═════ Information supplied ═════
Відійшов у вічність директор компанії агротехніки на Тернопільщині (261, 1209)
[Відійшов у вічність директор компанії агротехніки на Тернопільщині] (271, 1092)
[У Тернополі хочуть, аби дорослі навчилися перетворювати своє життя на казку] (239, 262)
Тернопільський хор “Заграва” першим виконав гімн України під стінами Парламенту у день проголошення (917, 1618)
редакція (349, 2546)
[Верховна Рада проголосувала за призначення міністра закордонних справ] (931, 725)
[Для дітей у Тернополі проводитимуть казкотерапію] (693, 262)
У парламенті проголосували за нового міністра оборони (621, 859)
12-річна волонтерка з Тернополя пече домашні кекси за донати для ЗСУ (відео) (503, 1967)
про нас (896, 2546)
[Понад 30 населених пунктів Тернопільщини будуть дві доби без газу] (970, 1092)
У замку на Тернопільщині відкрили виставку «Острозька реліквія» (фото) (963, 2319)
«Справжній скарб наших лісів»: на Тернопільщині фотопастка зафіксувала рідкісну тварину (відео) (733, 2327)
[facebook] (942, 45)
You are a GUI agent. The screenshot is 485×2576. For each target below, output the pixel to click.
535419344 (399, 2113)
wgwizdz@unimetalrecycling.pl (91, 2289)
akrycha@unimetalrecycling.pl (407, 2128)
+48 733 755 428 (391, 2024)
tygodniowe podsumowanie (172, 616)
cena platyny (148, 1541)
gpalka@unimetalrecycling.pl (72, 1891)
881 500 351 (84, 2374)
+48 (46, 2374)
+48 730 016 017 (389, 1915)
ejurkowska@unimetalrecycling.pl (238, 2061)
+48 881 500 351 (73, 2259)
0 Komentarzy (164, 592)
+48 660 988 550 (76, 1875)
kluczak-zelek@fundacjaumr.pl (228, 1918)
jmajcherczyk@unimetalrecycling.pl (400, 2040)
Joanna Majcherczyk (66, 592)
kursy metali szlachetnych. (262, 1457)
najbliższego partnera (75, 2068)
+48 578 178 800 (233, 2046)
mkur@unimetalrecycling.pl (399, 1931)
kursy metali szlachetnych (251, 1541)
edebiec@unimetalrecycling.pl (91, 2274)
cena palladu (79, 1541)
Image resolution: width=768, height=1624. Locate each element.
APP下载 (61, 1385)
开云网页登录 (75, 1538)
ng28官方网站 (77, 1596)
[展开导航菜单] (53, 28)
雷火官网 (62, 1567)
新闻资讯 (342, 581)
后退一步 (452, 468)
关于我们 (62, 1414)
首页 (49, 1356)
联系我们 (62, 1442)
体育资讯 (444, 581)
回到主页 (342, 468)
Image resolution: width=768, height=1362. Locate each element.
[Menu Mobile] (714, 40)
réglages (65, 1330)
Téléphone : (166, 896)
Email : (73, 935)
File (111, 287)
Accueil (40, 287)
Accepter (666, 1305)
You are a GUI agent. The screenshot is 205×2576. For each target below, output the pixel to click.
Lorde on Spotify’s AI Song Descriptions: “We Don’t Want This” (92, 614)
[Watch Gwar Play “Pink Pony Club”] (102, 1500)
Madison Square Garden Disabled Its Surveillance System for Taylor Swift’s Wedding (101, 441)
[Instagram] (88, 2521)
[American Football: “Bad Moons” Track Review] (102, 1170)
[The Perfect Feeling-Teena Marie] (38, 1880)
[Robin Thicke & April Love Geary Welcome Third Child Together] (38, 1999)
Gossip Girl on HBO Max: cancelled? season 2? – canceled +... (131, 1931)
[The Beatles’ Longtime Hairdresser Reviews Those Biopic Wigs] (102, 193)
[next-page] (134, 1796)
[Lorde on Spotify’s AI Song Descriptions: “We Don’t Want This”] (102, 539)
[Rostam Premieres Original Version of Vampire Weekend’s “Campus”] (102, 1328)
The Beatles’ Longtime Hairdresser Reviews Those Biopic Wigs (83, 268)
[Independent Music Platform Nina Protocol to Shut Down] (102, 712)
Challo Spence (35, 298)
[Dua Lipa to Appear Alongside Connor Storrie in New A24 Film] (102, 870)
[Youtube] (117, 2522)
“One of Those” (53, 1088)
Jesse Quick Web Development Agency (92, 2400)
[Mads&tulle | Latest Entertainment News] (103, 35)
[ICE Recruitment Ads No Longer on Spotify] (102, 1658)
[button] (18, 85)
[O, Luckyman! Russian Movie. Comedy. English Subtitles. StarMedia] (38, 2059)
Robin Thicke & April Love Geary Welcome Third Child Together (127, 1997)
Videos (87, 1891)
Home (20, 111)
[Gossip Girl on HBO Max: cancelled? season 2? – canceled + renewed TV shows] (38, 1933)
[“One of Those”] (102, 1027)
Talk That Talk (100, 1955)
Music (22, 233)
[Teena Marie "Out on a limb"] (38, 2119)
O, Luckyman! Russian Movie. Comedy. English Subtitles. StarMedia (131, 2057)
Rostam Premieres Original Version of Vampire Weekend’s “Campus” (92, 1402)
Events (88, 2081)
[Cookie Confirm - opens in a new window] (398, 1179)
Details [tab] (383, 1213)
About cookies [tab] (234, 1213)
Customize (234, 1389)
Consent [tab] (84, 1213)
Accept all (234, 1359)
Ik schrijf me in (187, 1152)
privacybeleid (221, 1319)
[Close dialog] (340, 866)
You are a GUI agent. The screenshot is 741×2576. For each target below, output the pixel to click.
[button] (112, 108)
═════
◆ Your objective ◆
Reproduce, line for line, the material, starting at its first line, and end once the line holding "[Верховна Рада проголосувала" has been output.

◆ Output of the exercise ◆
Відійшов у вічність директор компанії агротехніки на Тернопільщині (261, 1209)
[Відійшов у вічність директор компанії агротехніки на Тернопільщині] (271, 1092)
[У Тернополі хочуть, аби дорослі навчилися перетворювати своє життя на казку] (239, 262)
Тернопільський хор “Заграва” першим виконав гімн України під стінами Парламенту у день проголошення (917, 1618)
редакція (349, 2546)
[Верховна Рада проголосувала за призначення міністра закордонних справ] (931, 725)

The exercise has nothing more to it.